Thom Mayne: “We actually discovered landscape.”
Walter Hood: “5 years ago.”
Kathryn Gustafson: “Don't touch my plaster casts!”
A bit later.
Adriaan Geuze: “Tumuli earthforms again?”
Michael van Valkenburgh: “Post-industrial homage again?”
Adriaan Geuze: “Tell me Michael, were you in Groundswell?”
And still a bit later.
Al Gore: “Have you accepted Nature yet?”
Martha Schwartz: “I hate Nature.”
William A. McDonough: “Lacrimosa dies illa, qua resurget ex favilla judicandus homo reus. Huic ergo parce, Deus.”
Martha Schwartz: “Fuck you!”
At the end of the episode, everyone goes to their corner to lick their wounds.
EPISODE 4: MISTRESS ZAHA
Zaha Hadid, inexplicably with a flock of chinchillas on leashes, arrives a week late: “'Sup bitches!” Inexplicable as well, she heads straight to the above-ground hot tub, which the owners recently won on The Price is Right, in the backyard, and begins to drown down some mai tais. At the end of the day, she leaves for Dubai to wrestle some projects away from the presently preoccupied Rement. No one notices because of a minor incident earlier.

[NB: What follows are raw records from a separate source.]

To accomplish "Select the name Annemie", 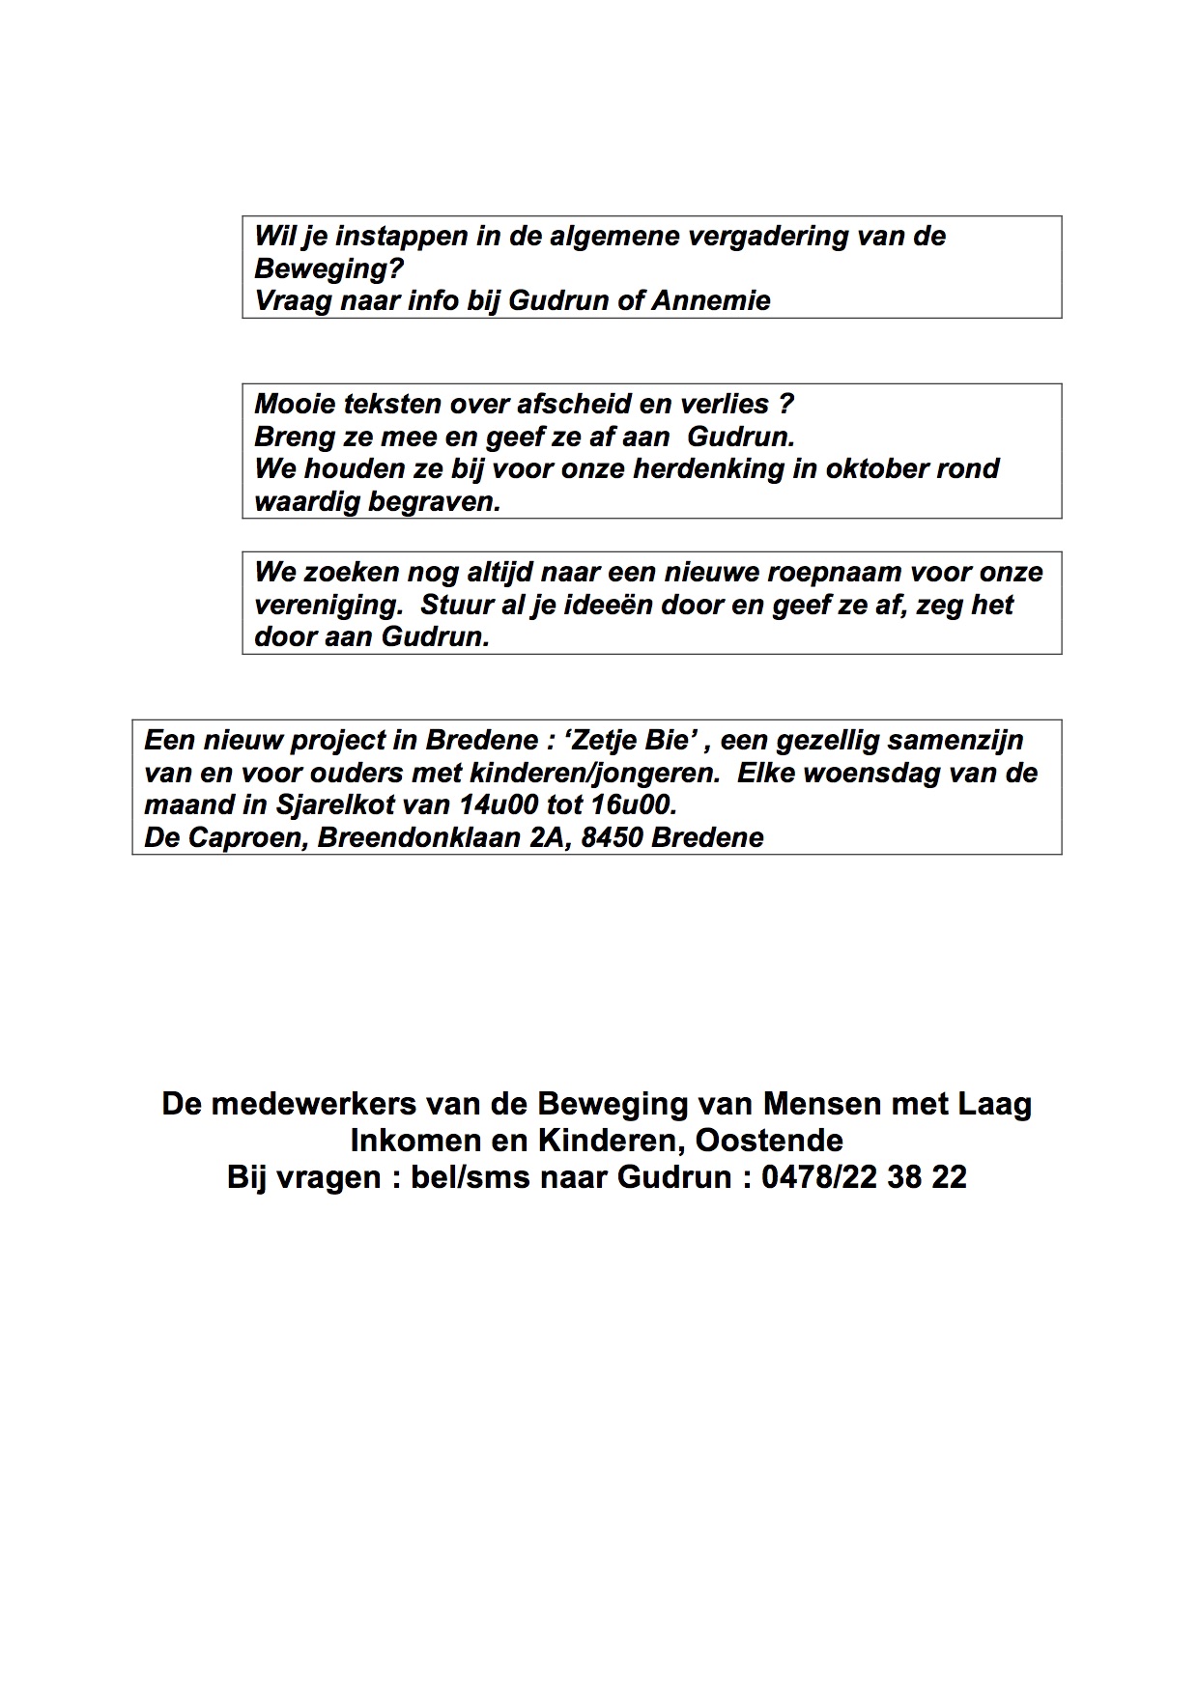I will (x=711, y=301).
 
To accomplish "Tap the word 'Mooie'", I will (x=294, y=404).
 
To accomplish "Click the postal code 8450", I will (x=613, y=838).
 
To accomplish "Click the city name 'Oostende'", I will (x=769, y=1141).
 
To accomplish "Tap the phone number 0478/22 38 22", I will (x=864, y=1177).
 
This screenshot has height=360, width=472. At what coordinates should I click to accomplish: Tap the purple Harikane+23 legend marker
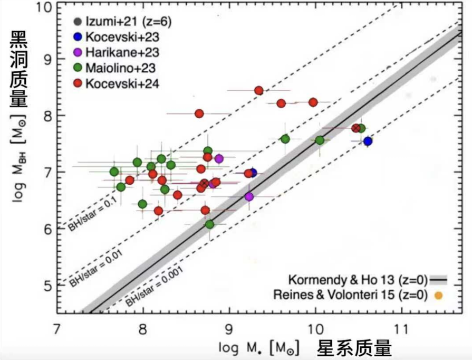[x=78, y=52]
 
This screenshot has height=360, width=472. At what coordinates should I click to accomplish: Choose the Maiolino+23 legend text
[x=122, y=68]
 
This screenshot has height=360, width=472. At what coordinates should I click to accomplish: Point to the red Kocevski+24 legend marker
[x=78, y=83]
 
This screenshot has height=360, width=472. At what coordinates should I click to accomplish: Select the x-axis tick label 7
[x=56, y=330]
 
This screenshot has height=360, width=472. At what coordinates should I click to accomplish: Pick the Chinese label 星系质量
[x=354, y=348]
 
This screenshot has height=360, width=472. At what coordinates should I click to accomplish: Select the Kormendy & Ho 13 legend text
[x=358, y=279]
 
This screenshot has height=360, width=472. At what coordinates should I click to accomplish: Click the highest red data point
[x=259, y=90]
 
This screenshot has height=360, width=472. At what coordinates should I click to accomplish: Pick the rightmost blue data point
[x=368, y=141]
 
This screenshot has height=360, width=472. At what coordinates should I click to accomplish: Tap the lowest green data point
[x=210, y=224]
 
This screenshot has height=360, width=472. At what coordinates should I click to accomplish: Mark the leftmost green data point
[x=114, y=172]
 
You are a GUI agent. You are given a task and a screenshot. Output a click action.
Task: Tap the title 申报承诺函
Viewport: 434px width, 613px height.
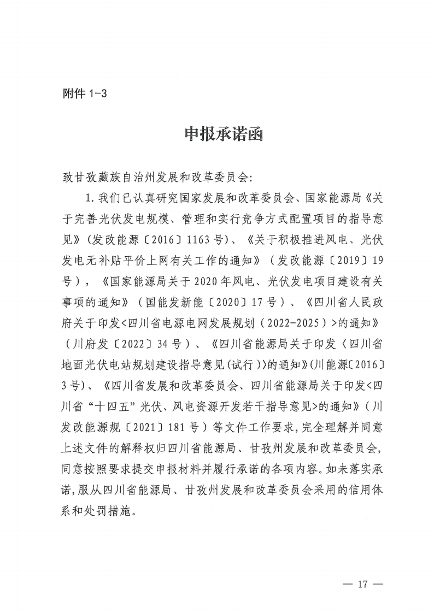click(x=216, y=134)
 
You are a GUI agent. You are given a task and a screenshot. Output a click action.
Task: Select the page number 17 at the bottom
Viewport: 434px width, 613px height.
click(x=361, y=585)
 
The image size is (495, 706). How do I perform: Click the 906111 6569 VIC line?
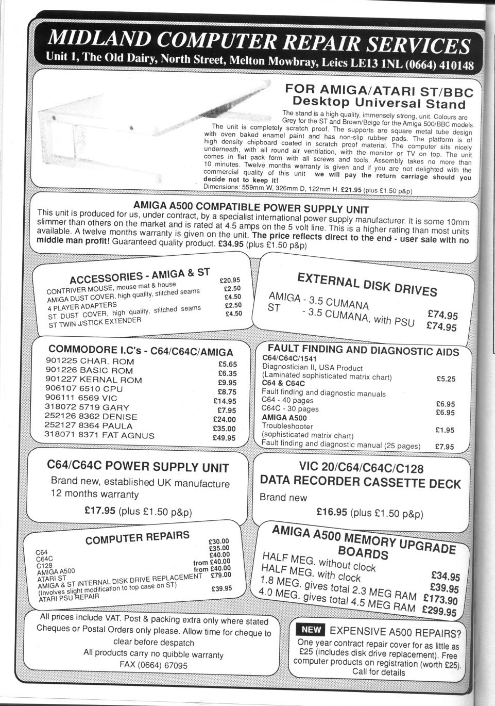click(81, 398)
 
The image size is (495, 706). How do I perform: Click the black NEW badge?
click(311, 629)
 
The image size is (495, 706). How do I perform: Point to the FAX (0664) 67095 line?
click(153, 665)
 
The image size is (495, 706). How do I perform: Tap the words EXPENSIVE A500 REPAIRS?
click(395, 631)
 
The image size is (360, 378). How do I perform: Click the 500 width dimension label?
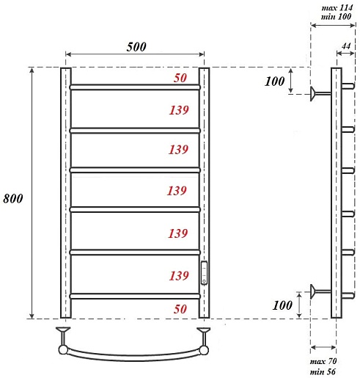point(136,46)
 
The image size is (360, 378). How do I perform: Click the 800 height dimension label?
point(13,198)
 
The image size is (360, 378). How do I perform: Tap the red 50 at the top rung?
point(180,78)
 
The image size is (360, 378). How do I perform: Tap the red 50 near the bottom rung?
point(180,309)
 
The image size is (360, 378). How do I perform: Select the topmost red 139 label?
point(179,110)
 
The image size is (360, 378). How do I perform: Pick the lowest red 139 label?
point(179,276)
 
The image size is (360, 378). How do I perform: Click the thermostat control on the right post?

Agents from Toll Brothers were speculating whether it would be better to simply raze the entire bungalow and plop down in its place a mini McMansion, something Colonial or a Mediterranean-style ranch perhaps. “We could even do the same for every bungalow in the neighborhood.” Upon hearing this, James Howard Kunstler implodes, leaving only a bowtie behind to identify the mangled carcass on the sidewalk as belonging to The Kunstler.
EPISODE 5: CAVORTING WITH THE TRADES
The gang meets with the gang from This Old House. Saskia Sassen pairs off with Kevin O'Connor to inspect the master bedroom. No cameraman was with them, but fortunately, they still had their mics on. And in what will certainly become an instant reality TV classic moment, a “slurp” sound is heard.
EPISODE 6: HALLOWEEN SPECIAL
The ghosts of designers past come to haunt the bungalow. Borromini heaps praises upon praises on Gehry: “Guggenheim Bilbao. Que bello, la nuova Chiesa di San Carlo.” And Olmsted on Peter Latz: “Duisburg-Nord is the new Central Park.” But not every spectral emanation was as flattering nor even civil. Ian McHarg takes possession of Ken Smith. Frank Lloyd Wright takes on Norman Foster. Many limbs are twisted, contorted; much sushi and Veuve Clicquot vomited. Double exorcism is ordered. Holy water gets splashed. The room starts to quiver. The house heaves. The garden convulses. And then suddenly, everything contracts into a singularity before finally phasing out of the space-time continuum.
The following day, Sanford Kwinter arrives as a guest critic: “Architecture-less. Landscape-less. Urban-less. Brilliant!”
Says another guest critic, an untenured journeyman: “No designers. Marvelous!”